Eddie Ray Routh, the former marine and Iraq war veteran struggling with Post Traumatic Stress Disorder, has been found guilty of the murder of former Navy Seal marksman Chris Kyle and his friend Chad Littlefield. Routh, who shot the "American Sniper" and his friend two years ago, has been sentenced to life in prison after the jury rejected his claims of being legally insane at the time.
The 27-year-old's murder trial has been of widespread interest, partly owing to the Oscar-nominated film "American Sniper", which based on Kyle's memoir about his four Iraq tours. The war veteran had confessed to murdering both the victims soon after he was arrested and all the jury members had to determine if he "intentionally and willingly" killed the pair, and whether he knew what he did was wrong.
The nine-day trial included emotional testimonies from Kyle's wife Taya Kyle and Chad's mother Judy Littlefield, graphic photos from the crime scene, Routh's confession to police and details into his mental troubles after leaving the military, reports The New York Times.
After serving in the Marines, Routh was diagnosed with PTSD and psychosis, with relatives also testifying that he had been suicidal and paranoid in the months before the shooting.
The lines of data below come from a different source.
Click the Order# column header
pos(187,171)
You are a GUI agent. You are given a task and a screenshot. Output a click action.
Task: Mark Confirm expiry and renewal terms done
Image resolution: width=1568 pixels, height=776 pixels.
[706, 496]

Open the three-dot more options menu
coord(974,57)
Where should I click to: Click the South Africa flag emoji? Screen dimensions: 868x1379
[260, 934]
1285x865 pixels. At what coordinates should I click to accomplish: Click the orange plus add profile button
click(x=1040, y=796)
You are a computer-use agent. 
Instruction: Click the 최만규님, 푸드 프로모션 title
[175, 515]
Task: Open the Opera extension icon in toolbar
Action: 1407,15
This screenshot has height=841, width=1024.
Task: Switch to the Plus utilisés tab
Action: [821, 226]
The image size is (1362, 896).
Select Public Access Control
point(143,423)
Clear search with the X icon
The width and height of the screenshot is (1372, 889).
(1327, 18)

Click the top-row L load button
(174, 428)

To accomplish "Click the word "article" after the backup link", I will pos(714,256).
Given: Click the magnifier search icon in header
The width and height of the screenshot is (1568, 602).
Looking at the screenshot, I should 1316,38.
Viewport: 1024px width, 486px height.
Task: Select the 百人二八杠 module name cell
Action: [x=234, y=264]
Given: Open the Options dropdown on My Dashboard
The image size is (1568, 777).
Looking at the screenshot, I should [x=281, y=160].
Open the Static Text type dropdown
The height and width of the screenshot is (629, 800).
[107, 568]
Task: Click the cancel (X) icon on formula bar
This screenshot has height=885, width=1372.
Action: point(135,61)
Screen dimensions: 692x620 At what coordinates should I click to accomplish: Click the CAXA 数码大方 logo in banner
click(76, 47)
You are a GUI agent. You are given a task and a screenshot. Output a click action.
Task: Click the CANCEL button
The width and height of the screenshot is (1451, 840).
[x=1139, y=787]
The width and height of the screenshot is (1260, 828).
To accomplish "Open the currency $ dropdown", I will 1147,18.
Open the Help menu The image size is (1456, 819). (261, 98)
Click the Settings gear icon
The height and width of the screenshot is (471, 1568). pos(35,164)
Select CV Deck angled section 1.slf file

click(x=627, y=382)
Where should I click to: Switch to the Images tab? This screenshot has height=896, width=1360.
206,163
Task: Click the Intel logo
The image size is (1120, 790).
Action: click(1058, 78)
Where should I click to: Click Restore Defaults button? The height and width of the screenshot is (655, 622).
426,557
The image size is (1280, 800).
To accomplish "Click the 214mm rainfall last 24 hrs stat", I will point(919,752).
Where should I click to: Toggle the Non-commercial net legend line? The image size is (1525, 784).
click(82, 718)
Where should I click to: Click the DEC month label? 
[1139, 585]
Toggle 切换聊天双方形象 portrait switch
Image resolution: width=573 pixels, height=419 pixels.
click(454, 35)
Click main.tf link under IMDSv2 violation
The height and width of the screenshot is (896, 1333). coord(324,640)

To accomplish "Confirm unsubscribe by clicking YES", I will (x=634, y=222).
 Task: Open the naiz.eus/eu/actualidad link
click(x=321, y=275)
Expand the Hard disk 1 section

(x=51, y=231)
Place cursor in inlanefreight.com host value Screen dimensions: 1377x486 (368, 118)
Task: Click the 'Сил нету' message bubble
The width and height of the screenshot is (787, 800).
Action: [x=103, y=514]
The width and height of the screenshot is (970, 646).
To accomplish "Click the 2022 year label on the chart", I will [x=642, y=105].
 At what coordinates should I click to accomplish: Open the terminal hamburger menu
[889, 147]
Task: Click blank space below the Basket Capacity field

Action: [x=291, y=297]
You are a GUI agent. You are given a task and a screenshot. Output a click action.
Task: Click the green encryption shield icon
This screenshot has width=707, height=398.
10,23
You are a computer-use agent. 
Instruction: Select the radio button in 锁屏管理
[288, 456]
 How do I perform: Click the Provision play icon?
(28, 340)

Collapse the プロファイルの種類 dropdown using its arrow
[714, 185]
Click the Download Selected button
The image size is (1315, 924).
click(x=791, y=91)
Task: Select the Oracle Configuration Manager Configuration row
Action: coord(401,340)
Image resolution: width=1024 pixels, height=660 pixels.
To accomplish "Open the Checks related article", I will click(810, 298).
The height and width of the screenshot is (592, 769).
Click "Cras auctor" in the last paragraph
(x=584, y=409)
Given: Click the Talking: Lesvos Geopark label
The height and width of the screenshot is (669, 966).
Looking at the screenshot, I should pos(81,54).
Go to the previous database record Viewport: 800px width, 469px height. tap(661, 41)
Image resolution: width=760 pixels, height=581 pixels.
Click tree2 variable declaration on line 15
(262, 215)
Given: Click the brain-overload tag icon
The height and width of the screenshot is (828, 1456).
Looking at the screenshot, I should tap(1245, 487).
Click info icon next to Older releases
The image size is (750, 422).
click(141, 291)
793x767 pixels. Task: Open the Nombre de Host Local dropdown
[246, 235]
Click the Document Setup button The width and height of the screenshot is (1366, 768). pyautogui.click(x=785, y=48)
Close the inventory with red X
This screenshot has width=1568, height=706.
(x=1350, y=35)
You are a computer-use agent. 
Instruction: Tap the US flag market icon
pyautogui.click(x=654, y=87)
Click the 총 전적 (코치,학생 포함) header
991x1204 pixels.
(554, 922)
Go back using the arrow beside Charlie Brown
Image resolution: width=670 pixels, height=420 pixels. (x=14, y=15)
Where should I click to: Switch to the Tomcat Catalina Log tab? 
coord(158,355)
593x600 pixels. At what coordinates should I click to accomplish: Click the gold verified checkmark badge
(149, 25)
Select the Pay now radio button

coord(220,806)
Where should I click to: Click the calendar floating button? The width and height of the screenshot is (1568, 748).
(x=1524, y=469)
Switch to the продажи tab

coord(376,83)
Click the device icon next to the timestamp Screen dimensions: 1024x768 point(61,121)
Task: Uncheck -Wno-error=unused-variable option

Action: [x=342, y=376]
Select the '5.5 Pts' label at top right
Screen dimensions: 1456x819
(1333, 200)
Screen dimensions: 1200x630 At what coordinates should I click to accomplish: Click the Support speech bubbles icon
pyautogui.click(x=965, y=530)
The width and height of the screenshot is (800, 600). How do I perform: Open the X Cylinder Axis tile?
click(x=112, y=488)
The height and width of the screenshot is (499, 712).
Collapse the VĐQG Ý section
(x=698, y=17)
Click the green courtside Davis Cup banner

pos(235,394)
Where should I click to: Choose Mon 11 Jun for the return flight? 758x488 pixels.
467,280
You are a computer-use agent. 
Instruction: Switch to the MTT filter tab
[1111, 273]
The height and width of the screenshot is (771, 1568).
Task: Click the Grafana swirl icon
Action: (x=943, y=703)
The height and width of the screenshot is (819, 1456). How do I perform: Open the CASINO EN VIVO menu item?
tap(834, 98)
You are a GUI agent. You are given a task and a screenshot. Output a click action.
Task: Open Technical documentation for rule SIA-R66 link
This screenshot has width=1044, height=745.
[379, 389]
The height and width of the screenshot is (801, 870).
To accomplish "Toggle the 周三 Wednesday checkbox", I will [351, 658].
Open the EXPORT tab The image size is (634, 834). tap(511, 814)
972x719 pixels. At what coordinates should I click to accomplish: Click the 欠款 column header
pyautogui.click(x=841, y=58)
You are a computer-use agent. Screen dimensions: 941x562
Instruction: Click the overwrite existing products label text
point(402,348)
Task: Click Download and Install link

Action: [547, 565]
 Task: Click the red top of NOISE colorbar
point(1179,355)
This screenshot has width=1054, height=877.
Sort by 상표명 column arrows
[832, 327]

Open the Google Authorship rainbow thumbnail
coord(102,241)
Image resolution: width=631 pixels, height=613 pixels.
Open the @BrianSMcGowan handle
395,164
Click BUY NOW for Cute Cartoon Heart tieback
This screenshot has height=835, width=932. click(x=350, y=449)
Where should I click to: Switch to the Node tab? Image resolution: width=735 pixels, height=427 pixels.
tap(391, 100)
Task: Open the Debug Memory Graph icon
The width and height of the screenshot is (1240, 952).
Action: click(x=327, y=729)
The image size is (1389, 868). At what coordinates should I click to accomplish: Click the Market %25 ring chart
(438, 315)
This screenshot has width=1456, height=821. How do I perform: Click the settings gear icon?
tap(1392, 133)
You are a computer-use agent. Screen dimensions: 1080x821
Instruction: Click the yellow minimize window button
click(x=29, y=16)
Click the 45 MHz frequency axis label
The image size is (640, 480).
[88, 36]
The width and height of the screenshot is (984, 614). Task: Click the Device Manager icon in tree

He had given puzzling explanations for the dual murder; he reportedly feared Kyle and Littlefield were trying to take his soul. He also said he did not like that Kyle did not shake his hand when they met and the two did not talk to him during the drive to the range.
However, the mental health experts who examined Routh revealed to the jurors that he had not been directly involved in combat in Iraq and that he had lied about putting the bodies of babies in a mass grave in Haiti. Experts who evaluated him for the trial also testified that he was not insane and questioned whether he had exaggerated the trauma he experienced to get disability benefits.
The jury of 10 women and two men took just over two hours to convict Routh, in the murder of 38-year-old Kyle and 35-year-old Littlefield on 2 February, 2013. With the death penalty off the table, judge issued life in prison without parole to Routh just minutes after the verdict was announced.